The conjunction ‘Nor’ is used when we present a second negative idea. It is less common as compared to other coordination conjunctions, but it still joins two negative ideas. 

  • I don’t drive fast, nor does Ali drive fast.
  • We have not been to Germany, nor have we been to Japan.
  • I did not send him an invitation cad, nor did I call him.

Word order in the second clause is changed when we use the coordination conjunction ‘Nor’. After ‘Nor’, we use a pattern just like interrogative. Auxiliary comes before the subject. 


‘But’ is a coordinating conjunction that is used to introduce an opposite idea. We use ‘But’ to join two contrasting words, two phrases, or ideas of equal importance. 

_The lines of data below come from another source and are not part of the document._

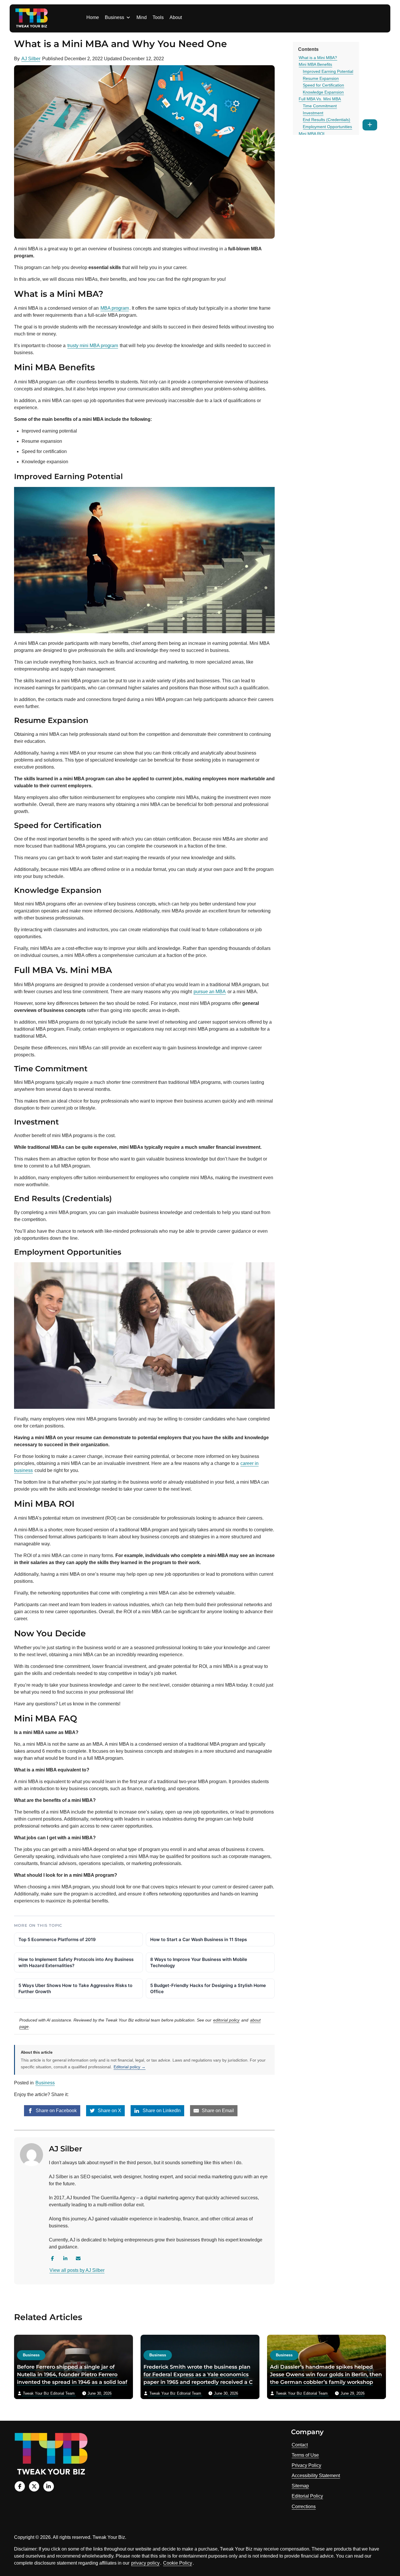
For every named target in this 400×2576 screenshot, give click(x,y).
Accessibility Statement (316, 2475)
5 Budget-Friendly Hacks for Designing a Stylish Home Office (208, 1988)
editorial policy (226, 2020)
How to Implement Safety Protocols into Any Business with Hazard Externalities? (76, 1962)
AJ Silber (30, 58)
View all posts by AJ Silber (77, 2270)
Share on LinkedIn (161, 2110)
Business (114, 17)
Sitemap (300, 2485)
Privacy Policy (306, 2465)
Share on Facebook (56, 2110)
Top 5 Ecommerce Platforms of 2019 (57, 1939)
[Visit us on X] (34, 2486)
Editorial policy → (130, 2066)
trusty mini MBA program (92, 345)
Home (92, 17)
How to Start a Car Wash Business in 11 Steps (198, 1939)
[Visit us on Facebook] (19, 2486)
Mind (141, 17)
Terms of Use (305, 2455)
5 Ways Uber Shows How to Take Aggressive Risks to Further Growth (75, 1988)
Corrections (304, 2506)
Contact (300, 2444)
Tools (158, 17)
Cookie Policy (177, 2562)
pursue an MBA (210, 991)
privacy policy (145, 2562)
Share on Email (217, 2110)
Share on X (109, 2110)
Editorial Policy (307, 2496)
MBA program (114, 308)
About (176, 17)
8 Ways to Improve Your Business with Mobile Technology (198, 1962)
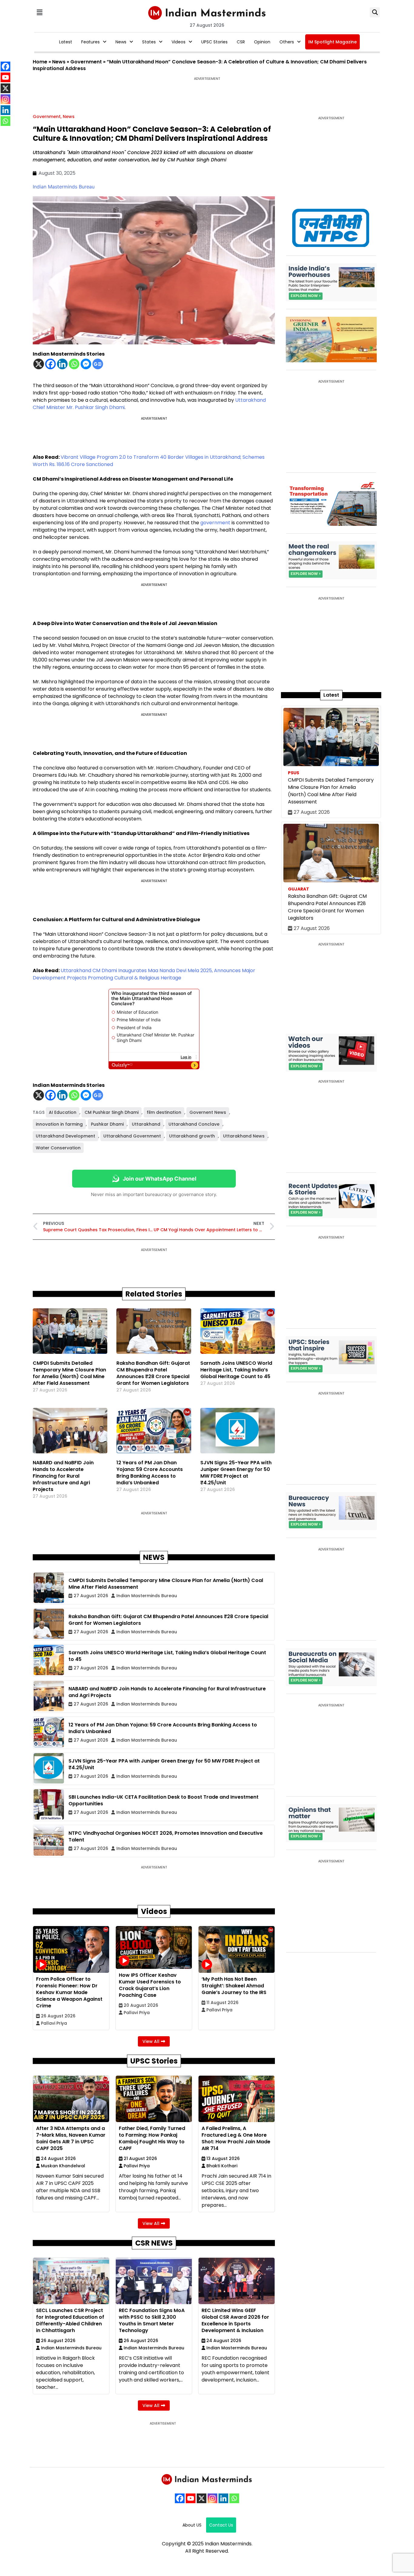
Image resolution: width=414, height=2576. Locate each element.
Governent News (207, 1112)
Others (286, 42)
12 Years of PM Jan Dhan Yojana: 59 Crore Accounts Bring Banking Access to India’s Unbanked (149, 1472)
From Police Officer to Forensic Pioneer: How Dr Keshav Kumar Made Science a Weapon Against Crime (69, 1992)
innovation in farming (59, 1124)
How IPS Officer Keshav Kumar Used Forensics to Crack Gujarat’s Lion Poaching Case (150, 1985)
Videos (178, 42)
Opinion (262, 42)
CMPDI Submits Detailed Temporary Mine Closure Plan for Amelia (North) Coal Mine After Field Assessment (69, 1373)
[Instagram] (212, 2498)
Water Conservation (58, 1148)
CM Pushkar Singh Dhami (112, 1112)
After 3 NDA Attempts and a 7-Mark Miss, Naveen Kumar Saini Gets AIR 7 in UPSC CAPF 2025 (70, 2138)
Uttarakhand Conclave (194, 1124)
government (215, 522)
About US (192, 2525)
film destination (164, 1112)
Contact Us (221, 2525)
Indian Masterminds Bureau (64, 187)
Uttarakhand (250, 400)
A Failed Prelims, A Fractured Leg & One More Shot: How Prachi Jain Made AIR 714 (236, 2138)
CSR (241, 42)
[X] (38, 364)
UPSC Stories (214, 42)
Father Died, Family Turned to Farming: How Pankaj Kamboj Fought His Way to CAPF (152, 2138)
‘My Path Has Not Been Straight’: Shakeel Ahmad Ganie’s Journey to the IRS (234, 1986)
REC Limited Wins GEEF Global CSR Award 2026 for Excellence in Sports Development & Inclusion (235, 2320)
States (149, 42)
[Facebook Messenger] (86, 364)
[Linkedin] (62, 364)
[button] (39, 12)
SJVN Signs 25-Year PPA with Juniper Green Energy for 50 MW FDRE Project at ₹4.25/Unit (236, 1472)
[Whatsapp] (74, 364)
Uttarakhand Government (132, 1136)
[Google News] (97, 364)
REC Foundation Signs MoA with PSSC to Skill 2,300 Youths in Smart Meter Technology (152, 2320)
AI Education (62, 1112)
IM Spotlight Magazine (332, 42)
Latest (65, 42)
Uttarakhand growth (192, 1136)
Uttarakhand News (244, 1136)
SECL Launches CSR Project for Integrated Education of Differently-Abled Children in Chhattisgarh (70, 2320)
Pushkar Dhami (107, 1124)
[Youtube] (190, 2498)
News (120, 42)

  • I can speak English fluently, but I can’t speak Chinese.
  • I was good at math, but I failed the test.
  • They led a tough life, but they did not beg.


It is a coordinating conjunction which we use to show an alternative or a choice. We use the coordinating conjunction ‘Or’ between two of the same parts of speech, two phrases, or two clauses. 

  • Ali or John will call you later.
  • We will pick you up, or we will send a car.
  • Would you like to drink cold drinks or eat something sweet?


We use this coordinating conjunction for adding a contrasting idea. The contrasting that ‘Yet’ introduces follows the preceding idea. 

  • They go to tuition academy, yet they are so weak in their studies.
  • She earns a lot of money, yet she does not have money in her pocket.
  • We ate an hour ago, yet we feel hungry.


So is one of the coordinating conjunctions that we use to show result or effect. It shows the result or effect of an action in the earlier clause. 

  • My mother was ill, so I called the doctor.
  • The store next to our house is closed, so I have to go to the market.
  • He studies with great interest, so he doesn’t forget his homework.

Punctuating a Coordinating Conjunction

As we know that coordinating conjunctions are used to connect words, phrases, or clauses. How to punctuate them?

When the coordinating conjunctions join clauses, we use commas before coordinating conjunctions. 

  • My brother tells me more and more, but I don’t listen.
  • We attended the party, and my father just reached at the eleventh hour.

When we use coordinating conjunctions to connect two grammatical units except clauses, we don’t need to use commas. 

  • Ali and John seemed poorly groomed yet well mannered.
  • He has curly hair and beautiful eyes.

When we have three or more items in a series, we use ‘And’ or ‘Or’ to join the final two elements. We generally use a comma before ‘And’ or ‘Or’ to avoid the ambiguity. This comma is called the Oxford Comma which is common in the United States, but most writers of British English do not use it. 

Coordinating Conjunctions at the Beginning of a Sentence

Some instructors might not recommend using coordinating conjunction at the beginning of a sentence. The reason behind this can be a sentence fragment. The reality is this that you can use when it makes the flow of your idea more effective, you can choose this option. 

  • I don’t want to resign, nor do I want to listen my friends’ advice. And I want to continue my job to prove that I have potential.